Non se ne fece nulla ed è qui che entra in gioco Altman, testa matta con cui Walsh si sarebbe pure risparmiato di collaborare, viste le continue improvvisazioni che caratterizzavano lo stile del regista; la scena finale, in particolar modo, è diversa da come la sceneggiatura la prevedeva, ma la “colpa” è anche di quell'istrione indomabile che risponde al nome di Elliott Gould (peraltro grande amico di Walsh), al suo terzo lavoro con Altman e con ampia libertà di improvvisare, mentre il posato George Segal è comunque bravo da coprotagonista a suo modo antitetico.
“California Poker” non è ancora certo il film corale di cui Altman sarà maestro, ma il duo di protagonisti funziona bene in sinergia: due gambler che diventano subito amici ma che non sono mai davvero uguali, mai totalmente in sintonia, due espressioni diverse di ludomania, ragione di vita o ragione di sopravvivere.
Oltre al vero e proprio esordio del sistema di ripresa audio a otto tracce, grande innovazione e cifra stilistica di Altman, che con l'overlapping rendeva realisticamente confusi e sovrapposti molti dialoghi, sono da citare alcuni camei: il campione di poker Amarillo Slim nei panni di se stesso, un languido Jeff Goldblum alle prime apparizioni cinematografiche e Bert Remsen nei panni di un travestito, poco dopo esser stato un rapinatore zoppo e truce in “Gang”.
I film di Altman hanno sovente messo in difficoltà le case di distribuzione, “California poker” non esente: come lanciarlo?

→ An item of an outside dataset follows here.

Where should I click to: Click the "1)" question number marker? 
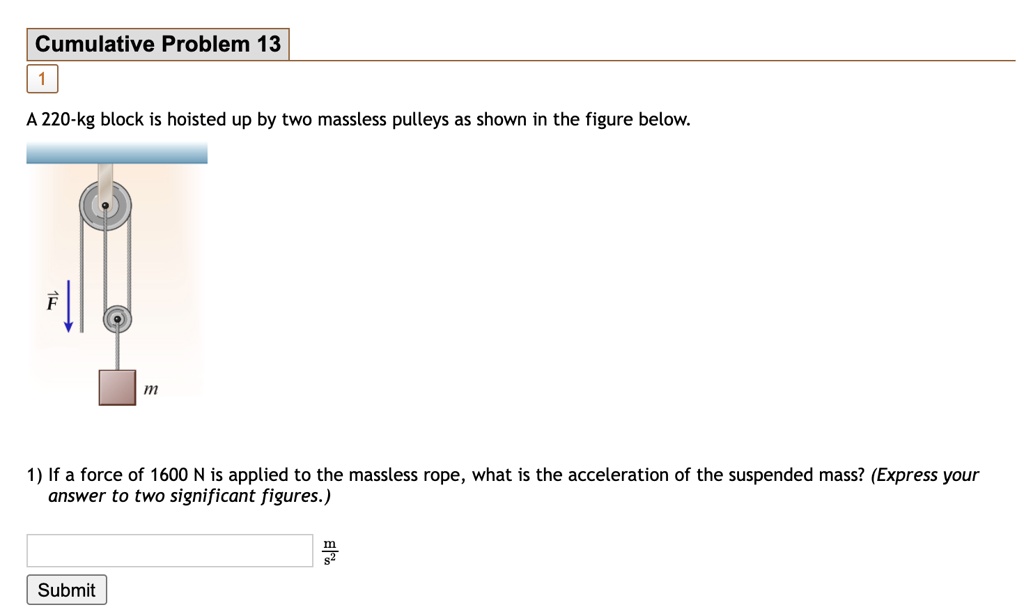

È una commedia, certo, ma non solo: ha qualche momento amaro, qualche nonsense totalmente estemporaneo, ma è anche una riflessione sul gioco d'azzardo (rapida, ma aderente al vero) come morbo compulsivo, praticato indipendentemente dal risultato e dalle condizioni economiche, ruota della fortuna del sogno americano. Al di là dell'ottimo intrattenimento, “California Poker” è per tutti i motivi sopracitati un film non scontato, che finì col guadagnare relativamente poco e con l'essere poi oscurato dal successivo “Nashville”.